I just had my diagnosis of triple negative last week ,didn’t understand what that meant at the time but found out it’s a more aggressive cancer, scared myself by looking it up on google. The cancer has moved to lymph nodes . Been told it will be chemo, operation then radiotherapy by consultant Had MRI scan on Saturday and awaiting oncology appointment. Feeling terrified and overwhelmed.
I was diagnosed with TNBC last April after a routine mammogram. I had a lumpectomy followed by chemotherapy and radiotherapy and finished all my treatment a couple of weeks ago.
I found the best way of coping was to just concentrate on one thing at a time. So, in my case, that was surgery and recovering from that. Then, when I moved on to chemotherapy, I just concentrated on getting on with that, etc.
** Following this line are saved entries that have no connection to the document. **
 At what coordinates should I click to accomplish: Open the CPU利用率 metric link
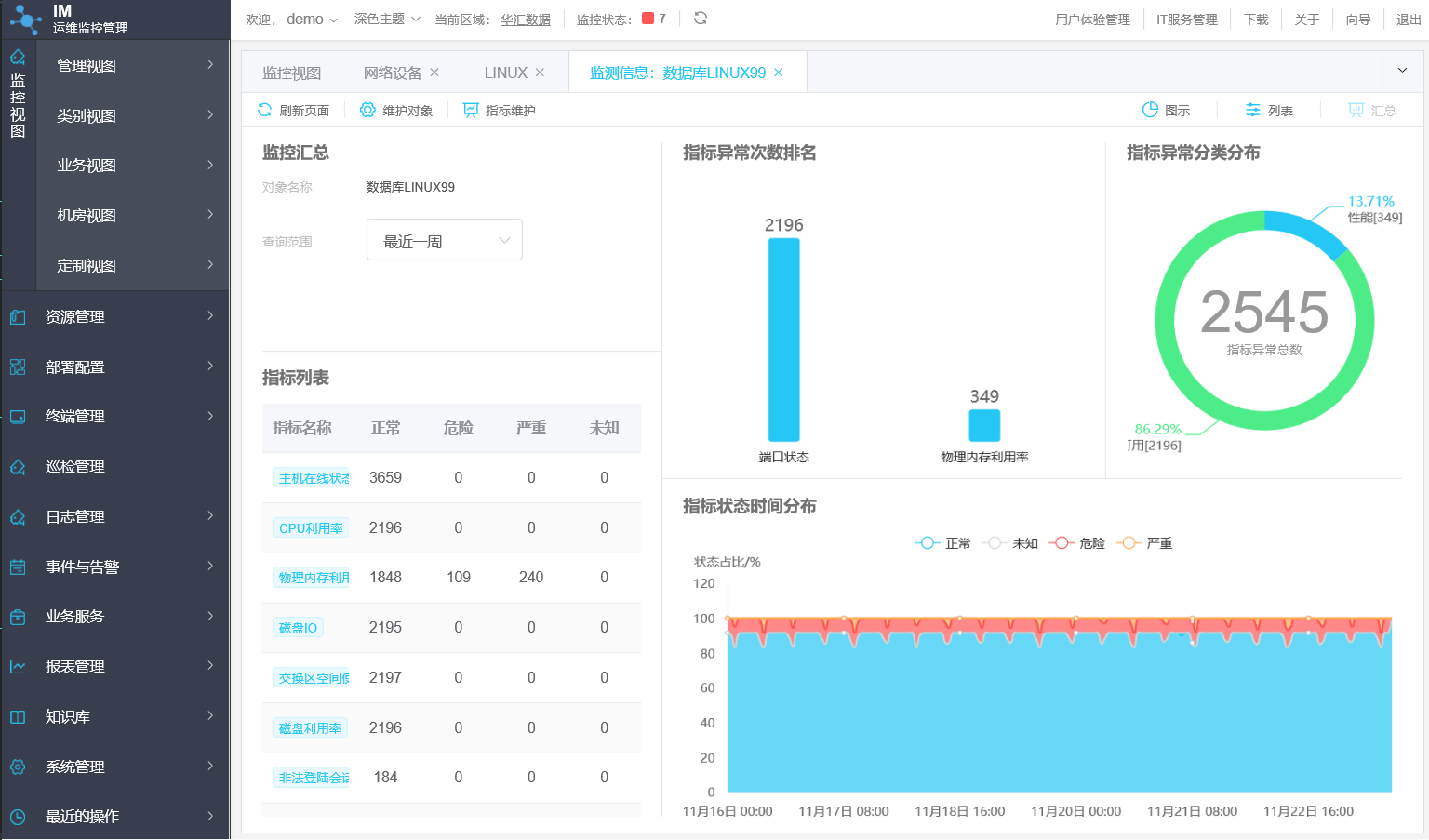tap(311, 527)
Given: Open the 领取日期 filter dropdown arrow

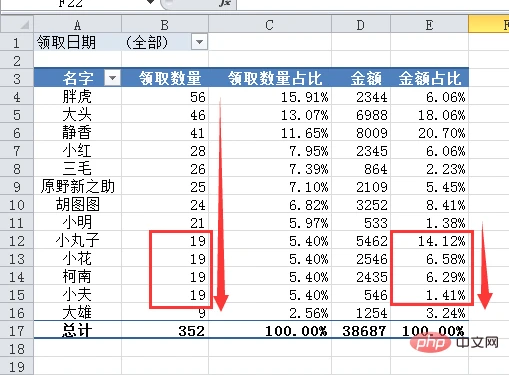Looking at the screenshot, I should tap(199, 42).
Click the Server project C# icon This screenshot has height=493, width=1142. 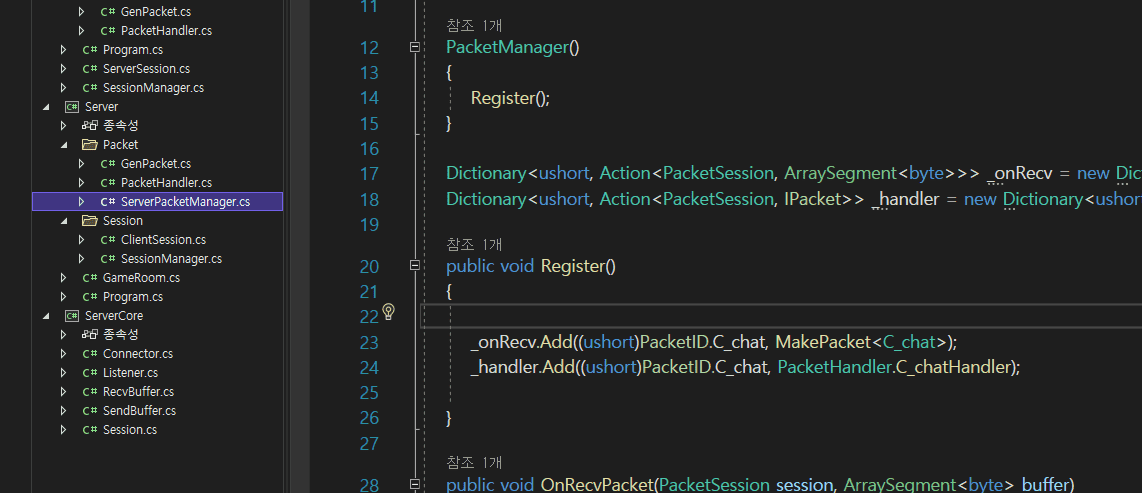pyautogui.click(x=72, y=106)
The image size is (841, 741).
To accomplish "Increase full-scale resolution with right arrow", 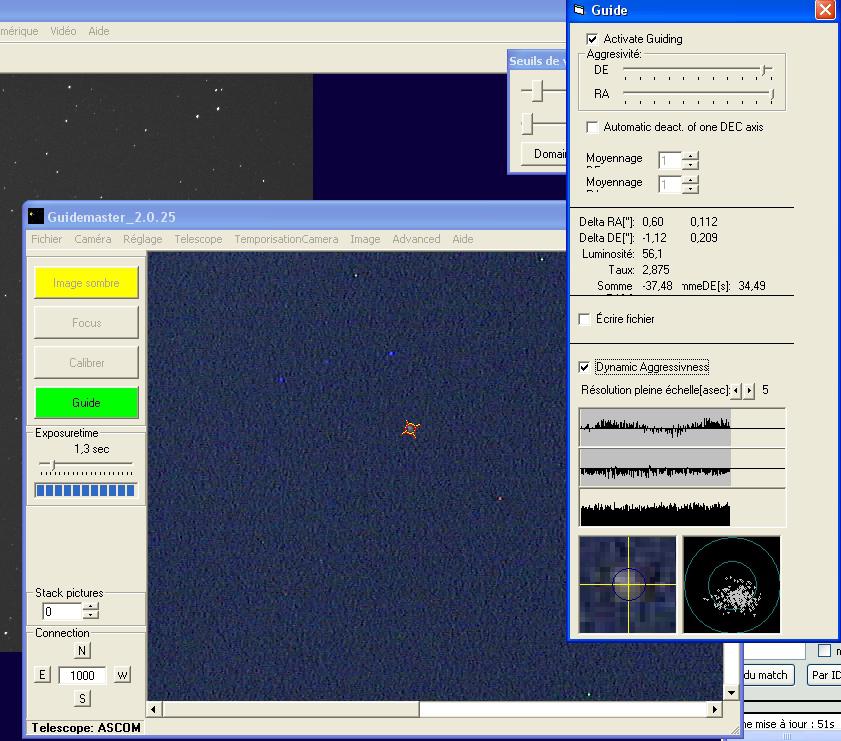I will point(750,390).
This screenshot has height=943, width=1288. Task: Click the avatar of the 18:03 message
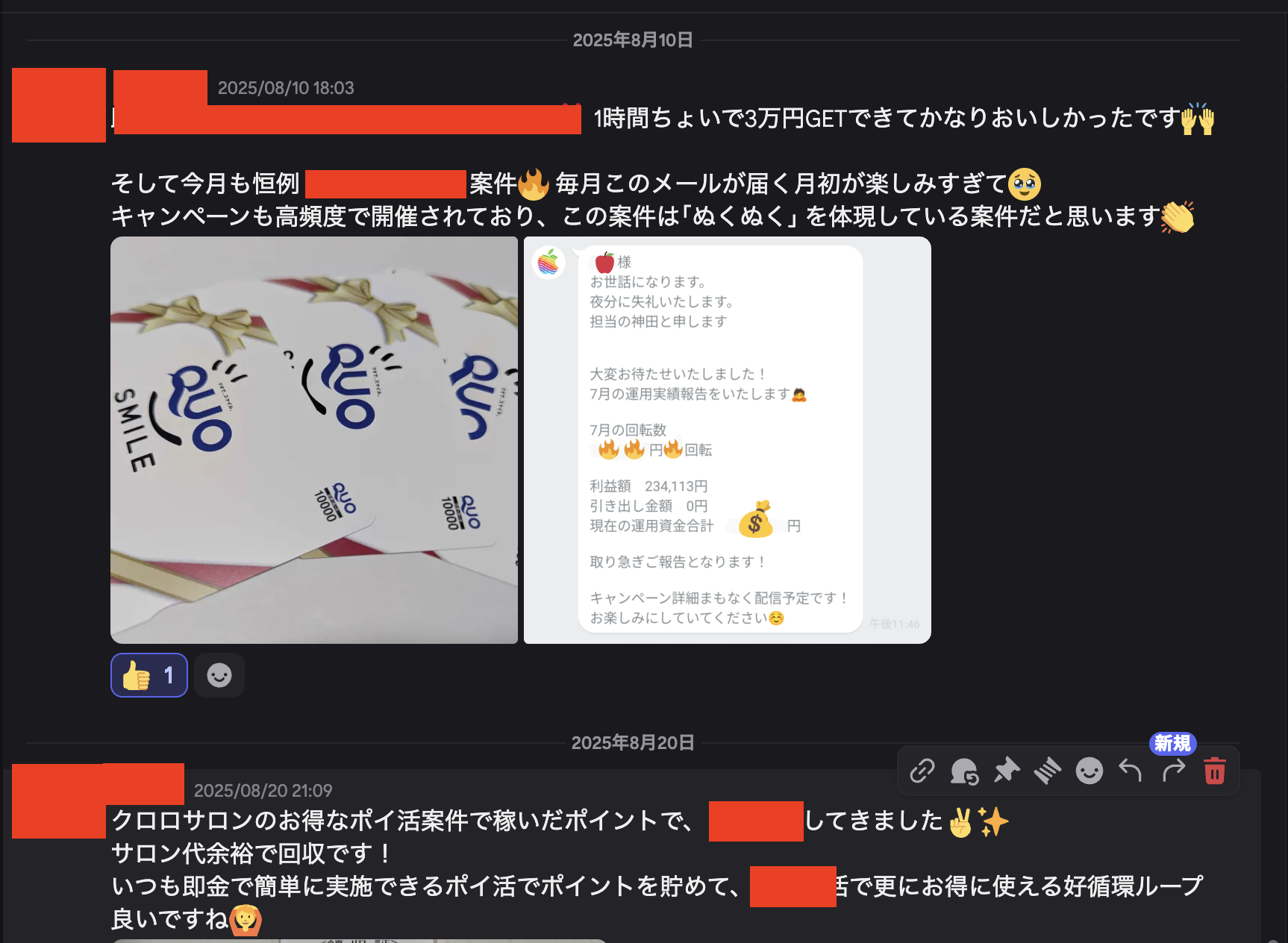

You'll probably find that once you get started with treatment you won't feel so overwhelmed. If you want to ask me anything about my treatment then please do. You can also click on my username or profile picture to read more.
I’ve just read your story-you’ve had so much to contend with! But you are getting through-day by day seems to be the message I’ve picked up from read in lots of posts.
Can I ask how long it was between tests/diagnosis/mri/ct scans and first appointment with oncologist? X
Welcome to the forum and sorry to hear that you have been diagnosed with triple negative breast. I was diagnosed with triple negative breast cancer with lymph node involvement and had chemo, surgery and radiotherapy over two years ago and I am in remission for nearly two years now.
Wishing you the best of luck with whatever treatment your oncologist puts you on.
I was lucky and saw the oncologist only about a week after getting my results from the surgeon after I'd had my lumpectomy. I was originally told that I would see the oncologist 2/3 weeks later but the hospital rang to say they'd got a cancellation and would I like it.
Thanks for your reply, I’m so pleased that you’ve come through and are in remission. It’s hard managing the waiting, Consultant has outlined chemo, op and radio therapy but said it would be oncologists final decision. I’m waiting on appointment to see one. Just praying it’s not spread to anywhere else. Had mri and ct scan-hoping that’s just procedural for all patients? Tried to ring my key worker nurse to speak to her yesterday but no call back as yet. Just waiting…
Sorry you find yourself here. I was diagnosed with TNBC last February. Unfortunately despite it not being in my lymph nodes, it had travelled via my blood stream to my liver. I found this out somewhat later as I didn’t have any baseline scans for what was thought to be an early stage TNBC. Had a lumpectomy, 24 weeks of chemo, 5 days of radiotherapy, and finally a microwave ablation of the liver tumour. I am now on a 3 monthly scan and see routine, with Pembrolizumab immunotherapy plus more chemo as the next act if needed.
Some, but not all TNBC, has a protein called PD-L1 that enables it to hide from the immune system. So a type of immunotherapy drug called a checkpoint inhibitor can help chemo work more effectively for people who have this protein. There are a couple of immunotherapy drugs now authorised for early stage TNBC meeting various PD-L1 thresholds. If I were you I would be asking the oncologist whether you have been tested for PD-L1 and whether you are eligible for Pembrolizumab or Atezolizumab aliongside your chemo. I wish it had been available for me a year ago.